Bernard Madoff's name is in the title of Chasing Madoff. But this is really a film about Harry Markopolos, for better or worse.
Markopolos (which he pronounces mark-oh-POE-lis) is the know-it-all who actually knew it all -- and couldn't get anyone to believe him. That's what makes Chasing Madoff so infuriating: Markopolos and his team were waving red flags, sending smoke signals, sounding alarms and doing anything else they could to warn people about Madoff's fraud - and, for a decade, the see-no-evil Bush-era SEC ignored them.
Chasing Madoff is a searing indictment of the fast-and-loose free-market attitude that nearly sank the world economy. I can't imagine how painful it would be to watch it, were I someone who had lost a fortune to Madoff's malfeasance.
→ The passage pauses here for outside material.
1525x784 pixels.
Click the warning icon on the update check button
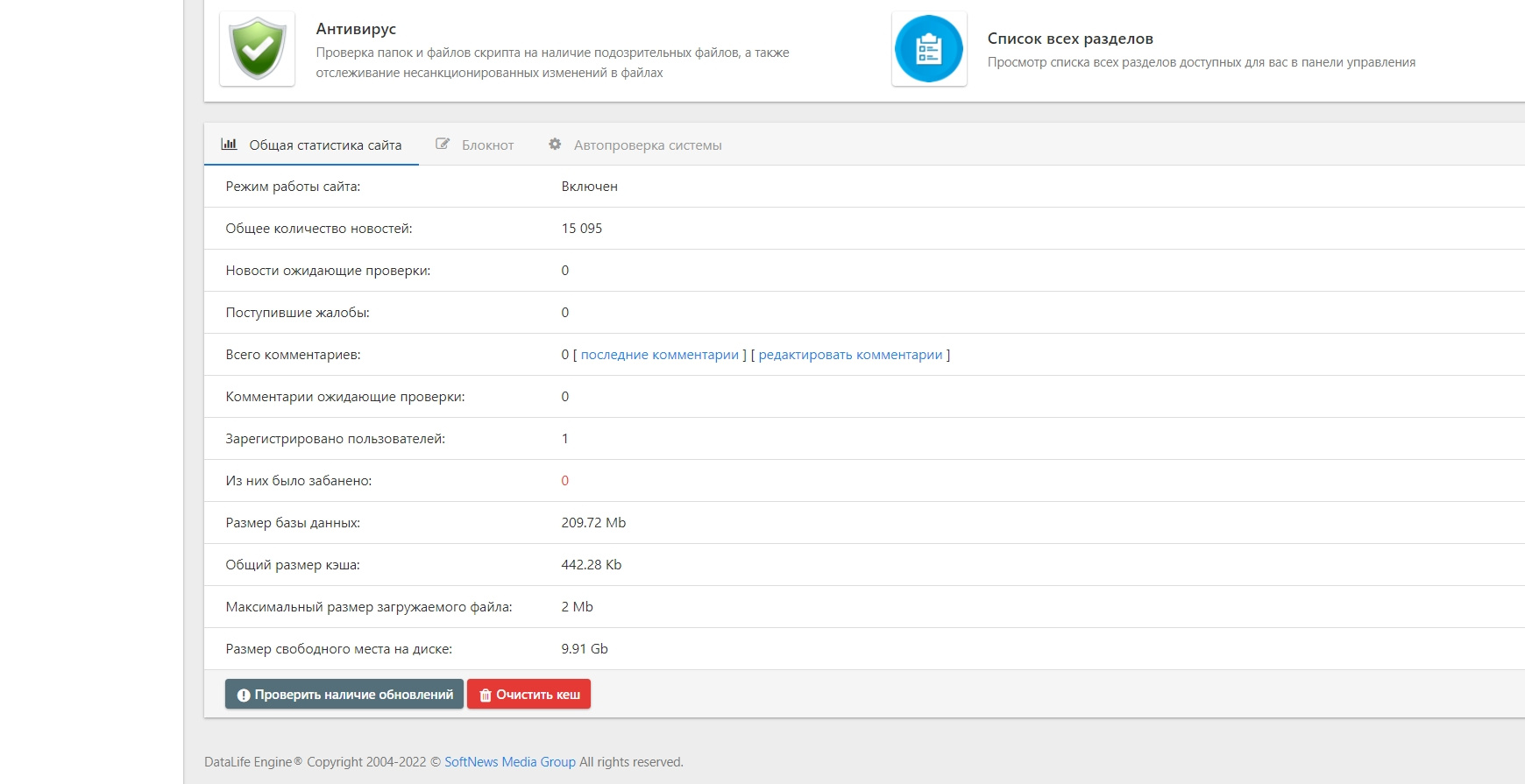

Directed by Jeff Prosserman and covering much the same material that Markopolos went through in his book, No One Would Listen: A True Financial Thriller, Chasing Madoff is a comprehensive film on one subject. Unlike, say, Charles Ferguson's Oscar-winning Inside Job, it doesn't take a global view. Rather, Markopolos and his colleagues, including Frank Casey and Neil Chelo, face the camera and tell this one story.
Which is that, a decade earlier, as investment bankers in Boston, they were tipped off to an investment banker in New York, Madoff, who was producing astonishing returns on investments to the select group who were allowed to invest with him. When Markopolos, something of an obsessive, started to examine Madoff's numbers, he came to the only logical conclusion you could without turning reality on its head: that this must be a fraud, an elaborate Ponzi scheme.
But no one would listen to him. The SEC turned a blind eye -- and each time Markopolos and his colleagues seemed to get someone from the media interested in the story, the story somehow would be killed before it saw print.
The number of steps they took that were ignored or simply brushed aside by people in power is astonishing and eye-opening. It was only in retrospect -- after Madoff turned himself in -- that Markopolos' nonbelievers suddenly realized that he wasn't simply a Cassandra, spewing predictions of doom.
Unfortunately, Prosserman's film doesn't have another story to tell, except Markopolos'. And, by the middle of the film, you're a little tired of his paranoid ramblings. I say paranoid, because, after a couple of years of not being able to get anyone to listen to his story, Markopolos became convinced that there was a Madoff-controlled shadow organization strong-arming the financial press and, implicitly, threatening Markopolos' life and the life of his wife and children.
Indeed, like some quaint loon in a Michael Moore film, Markopolos happily lets the camera tag along with him to the firing range, where he takes target practice with his various handguns. He casually explains that he was convinced that Madoff's goons had targeted him for harm. So he got a gun permit so he could defend himself when the inevitable attempt came to silence him.
But Markopolos, as it turns out, was up against something even more insidious: the apathy of the financial media and the seemingly complicit blind eye of the SEC. Madoff didn't need to silence Markopolos; the media and regulatory agencies did it for him, right up until the moment when neither could turn a blind eye to Madoff's crimes.
Markopolos is an annoying presence, however, to feature as the hero of a documentary. He's more than a little whiny and self-righteous, so listening to him can be a chore -- particularly when he's given free rein to fantasize about the hit squads roaming Boston with his photo and dossier, looking to silence him.
Not that Chasing Madoff isn't a movie with an important subject. But Markopolos' central role in the film can make it a chore to watch.